Przygotowania do rundy wiosennej wcale nie poprawiały nastroju panującego w szatni, mijały kolejne dni, a zawodnicy nie wiedzieli kto po Jakubie Witkowskim przejmie rolę trenera Rysia. Na szczęście pojawiło się światełko w tunelu…

Światełko, które miesiąc przed rozpoczęciem rundy wiosennej postanowiło bardzo mocno rozbłysnąć i na nowo rozpalić w sercach zawodników myśl o awansie. Tym światełkiem w tunelu był i nadal jest – Trener Michał Piros. Mając taką personę, morale momentalnie wzrosły i na nowo frekwencja na treningach była zadowalająca. Lecz każdy wie, że miesiąc na przygotowanie drużyny to bardzo mało czasu. Zdawali sobie sprawę z tego zawodnicy oraz trener. 

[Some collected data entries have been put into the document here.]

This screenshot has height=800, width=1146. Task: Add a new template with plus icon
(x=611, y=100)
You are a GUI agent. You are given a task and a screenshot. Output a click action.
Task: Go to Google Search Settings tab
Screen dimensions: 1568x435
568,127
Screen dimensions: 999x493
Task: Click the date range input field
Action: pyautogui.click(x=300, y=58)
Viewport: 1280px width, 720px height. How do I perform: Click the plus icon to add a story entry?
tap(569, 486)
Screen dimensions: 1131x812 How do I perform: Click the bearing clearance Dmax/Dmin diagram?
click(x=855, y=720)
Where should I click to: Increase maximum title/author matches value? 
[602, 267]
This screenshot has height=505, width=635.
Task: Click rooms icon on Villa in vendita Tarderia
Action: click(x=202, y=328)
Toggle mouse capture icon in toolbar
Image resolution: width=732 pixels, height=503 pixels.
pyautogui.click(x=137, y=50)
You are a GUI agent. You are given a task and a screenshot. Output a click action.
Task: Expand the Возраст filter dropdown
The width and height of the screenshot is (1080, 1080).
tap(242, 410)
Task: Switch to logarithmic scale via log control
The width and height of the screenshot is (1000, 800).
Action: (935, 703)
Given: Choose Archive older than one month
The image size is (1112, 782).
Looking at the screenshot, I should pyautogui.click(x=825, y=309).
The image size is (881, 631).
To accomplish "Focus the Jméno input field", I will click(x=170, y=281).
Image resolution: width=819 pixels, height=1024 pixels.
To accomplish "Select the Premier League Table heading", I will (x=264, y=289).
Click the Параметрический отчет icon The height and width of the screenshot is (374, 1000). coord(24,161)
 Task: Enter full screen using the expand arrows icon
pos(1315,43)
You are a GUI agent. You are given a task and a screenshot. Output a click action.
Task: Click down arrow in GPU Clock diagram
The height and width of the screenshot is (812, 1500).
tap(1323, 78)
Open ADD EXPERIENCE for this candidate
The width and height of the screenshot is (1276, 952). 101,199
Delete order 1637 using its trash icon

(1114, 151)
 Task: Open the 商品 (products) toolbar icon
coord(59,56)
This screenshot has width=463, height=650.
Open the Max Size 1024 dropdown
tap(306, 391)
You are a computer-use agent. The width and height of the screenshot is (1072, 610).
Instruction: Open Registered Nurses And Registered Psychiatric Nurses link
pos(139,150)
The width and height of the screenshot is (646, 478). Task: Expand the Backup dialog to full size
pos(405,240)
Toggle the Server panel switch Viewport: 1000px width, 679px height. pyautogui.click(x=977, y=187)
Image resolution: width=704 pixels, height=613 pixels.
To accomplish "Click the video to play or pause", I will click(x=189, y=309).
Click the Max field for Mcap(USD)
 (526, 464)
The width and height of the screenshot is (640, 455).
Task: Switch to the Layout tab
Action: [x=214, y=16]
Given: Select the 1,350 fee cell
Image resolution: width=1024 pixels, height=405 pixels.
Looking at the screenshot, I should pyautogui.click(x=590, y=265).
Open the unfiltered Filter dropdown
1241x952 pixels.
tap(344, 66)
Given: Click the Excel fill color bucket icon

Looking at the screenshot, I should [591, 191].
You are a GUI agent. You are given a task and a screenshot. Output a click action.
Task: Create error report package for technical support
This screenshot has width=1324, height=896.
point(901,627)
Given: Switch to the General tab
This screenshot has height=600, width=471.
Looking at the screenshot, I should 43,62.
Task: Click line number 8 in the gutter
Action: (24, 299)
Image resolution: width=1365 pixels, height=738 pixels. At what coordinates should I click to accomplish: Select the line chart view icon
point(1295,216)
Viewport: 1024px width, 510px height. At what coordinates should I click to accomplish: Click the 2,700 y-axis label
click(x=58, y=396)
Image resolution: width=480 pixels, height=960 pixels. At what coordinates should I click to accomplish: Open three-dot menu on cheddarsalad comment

Wszystko dało się we znaki już w pierwszym meczu rundy wiosennej. Ledwo wyszarpane zwycięstwo przeciwko drużynie z Zaborowa, która nie należała do najlepszych ligowych ekip. Drużyna nie zachwycała stylem gry, jednak miała coś, co w piłce jest najważniejsze – wyniki. Runda rewanżowa zaczęła się od 4 wygranych z rzędu. Dopiero mecz z Partyzantem zatrzymał pochód po awans. Tamtego dnia zawodnicy z Leszna byli drużyną lepszą, ale Rysiom udało się wywalczyć, jak się okazało – cenny remis. Ten mecz obudził lwa w drużynie z Lasek. Od tego momentu Ryś Laski wygrywał wysoko, w pięknym stylu.

Droga do Ligii Okręgowej

Oczywiście zdarzały się takie wpadki jak dwa remisy, lecz były to wpadki z drużynami, z którymi Ryś bił się o awans. W Błoniach oraz w Józefowie nasz zespół był lepszy, ale brakowało postawienia kropki nad „i” oraz koncentracji w decydujących momentach, co skutkowało zdobyciem tylko dwóch punktów w tych meczach – zamiast sześciu. Niedługo po meczu z Józefovianką, drużyna z Błonia dostała walkowera za wcześniejsze spotkanie z Błękitnymi i przez to zepchnęła Rysia na trzecie miejsce w tabeli. Wtedy los awansu leżał nie tylko w rękach zawodników, lecz był zależny od także innych zespołów. Drużyna z Lasek dalej robiła swoje. Stworzyła twierdze w Laskach, z której żadna drużyna nie zdołała wywieźć choćby punktu przez całą rundę wiosenną. Kilka dni przed ostatnim meczem z Korytowem – który w tamtej chwili był najważniejszym spotkaniem i miał być tym decydującym o awansie – zawodnicy dowiedzieli się podczas treningu, że Partyzant Leszno ograł wysoko Józefoviankę Józefów i dzięki temu awans został przypieczętowany. Radość jednak była niewielka, każdy miał w głowie sytuację Błonianki. Nikt nie był pewny, czy pod przysłowiowym „zielonym stolikiem” nie wydarzy się coś na niekorzyść Rysia. Niestety mecz z drużyną z Korytowa się nie ułożył, zarówno na boisku, jak i w głowach zawodników. Niestety zaowocowało to wygraną 3:1 drużyny Błękitnych. Z lekką nerwowością zawodnicy przeglądali tabele przez kolejne kilka dni…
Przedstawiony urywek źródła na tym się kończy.